# [TASK INSTRUCTIONS]
The word "card" occurs in some of the lines below; copy each of those lines.
[[ SUPPLIED RECORDS open ]]
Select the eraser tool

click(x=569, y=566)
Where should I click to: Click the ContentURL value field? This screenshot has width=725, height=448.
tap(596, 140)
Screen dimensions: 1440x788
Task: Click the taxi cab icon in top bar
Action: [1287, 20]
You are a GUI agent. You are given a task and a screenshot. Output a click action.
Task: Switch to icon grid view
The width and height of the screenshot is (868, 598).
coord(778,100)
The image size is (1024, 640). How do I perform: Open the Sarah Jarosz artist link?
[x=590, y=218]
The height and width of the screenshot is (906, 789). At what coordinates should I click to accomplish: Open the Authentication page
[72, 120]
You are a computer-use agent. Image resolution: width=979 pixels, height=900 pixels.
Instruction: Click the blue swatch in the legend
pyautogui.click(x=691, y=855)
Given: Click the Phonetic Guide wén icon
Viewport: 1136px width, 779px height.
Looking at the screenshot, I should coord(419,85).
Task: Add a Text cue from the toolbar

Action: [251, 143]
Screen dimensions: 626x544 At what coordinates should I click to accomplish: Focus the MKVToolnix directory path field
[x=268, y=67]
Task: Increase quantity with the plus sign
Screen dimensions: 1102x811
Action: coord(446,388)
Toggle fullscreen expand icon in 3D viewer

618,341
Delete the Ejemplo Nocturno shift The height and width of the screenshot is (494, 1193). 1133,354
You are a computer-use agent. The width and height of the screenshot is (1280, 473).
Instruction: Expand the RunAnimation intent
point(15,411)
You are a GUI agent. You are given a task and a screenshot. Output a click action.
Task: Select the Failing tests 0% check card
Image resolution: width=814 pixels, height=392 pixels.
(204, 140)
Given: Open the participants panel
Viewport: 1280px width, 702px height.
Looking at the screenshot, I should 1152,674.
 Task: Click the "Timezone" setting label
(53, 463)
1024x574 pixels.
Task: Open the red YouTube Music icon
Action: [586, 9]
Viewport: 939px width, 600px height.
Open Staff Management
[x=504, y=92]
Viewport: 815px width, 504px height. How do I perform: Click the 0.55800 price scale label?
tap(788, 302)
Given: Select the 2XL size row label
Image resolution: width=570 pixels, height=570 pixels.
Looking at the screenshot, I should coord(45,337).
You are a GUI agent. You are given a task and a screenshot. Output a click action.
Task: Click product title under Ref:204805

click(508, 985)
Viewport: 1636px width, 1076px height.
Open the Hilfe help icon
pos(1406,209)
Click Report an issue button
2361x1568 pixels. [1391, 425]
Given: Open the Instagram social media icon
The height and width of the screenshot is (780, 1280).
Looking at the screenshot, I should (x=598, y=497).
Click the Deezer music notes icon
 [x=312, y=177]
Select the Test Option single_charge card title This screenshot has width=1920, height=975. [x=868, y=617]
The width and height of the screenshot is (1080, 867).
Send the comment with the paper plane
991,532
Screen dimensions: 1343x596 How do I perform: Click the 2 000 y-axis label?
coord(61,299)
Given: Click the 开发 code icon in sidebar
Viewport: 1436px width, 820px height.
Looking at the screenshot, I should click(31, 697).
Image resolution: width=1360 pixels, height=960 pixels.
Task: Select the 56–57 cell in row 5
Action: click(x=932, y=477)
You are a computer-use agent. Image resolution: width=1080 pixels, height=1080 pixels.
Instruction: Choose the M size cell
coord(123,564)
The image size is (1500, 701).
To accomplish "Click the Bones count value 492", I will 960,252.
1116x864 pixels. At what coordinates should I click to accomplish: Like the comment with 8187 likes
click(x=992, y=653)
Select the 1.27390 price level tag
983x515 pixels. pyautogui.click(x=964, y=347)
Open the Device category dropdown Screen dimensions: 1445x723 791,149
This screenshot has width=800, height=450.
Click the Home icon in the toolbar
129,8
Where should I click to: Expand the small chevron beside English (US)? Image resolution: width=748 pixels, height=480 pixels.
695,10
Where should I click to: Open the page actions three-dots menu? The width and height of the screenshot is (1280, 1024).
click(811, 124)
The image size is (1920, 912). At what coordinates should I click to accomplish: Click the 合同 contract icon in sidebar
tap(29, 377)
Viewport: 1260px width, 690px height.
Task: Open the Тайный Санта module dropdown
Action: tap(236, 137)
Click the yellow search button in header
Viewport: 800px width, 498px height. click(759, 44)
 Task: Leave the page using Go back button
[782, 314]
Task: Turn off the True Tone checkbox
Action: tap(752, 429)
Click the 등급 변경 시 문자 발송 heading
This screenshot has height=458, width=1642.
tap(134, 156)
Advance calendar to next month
[[ SUPPLIED RECORDS closed ]]
# [ANSWER SECTION]
Task: Select the Failing tests 0% check card
Select the Test Option single_charge card title This screenshot has width=1920, height=975. [x=868, y=617]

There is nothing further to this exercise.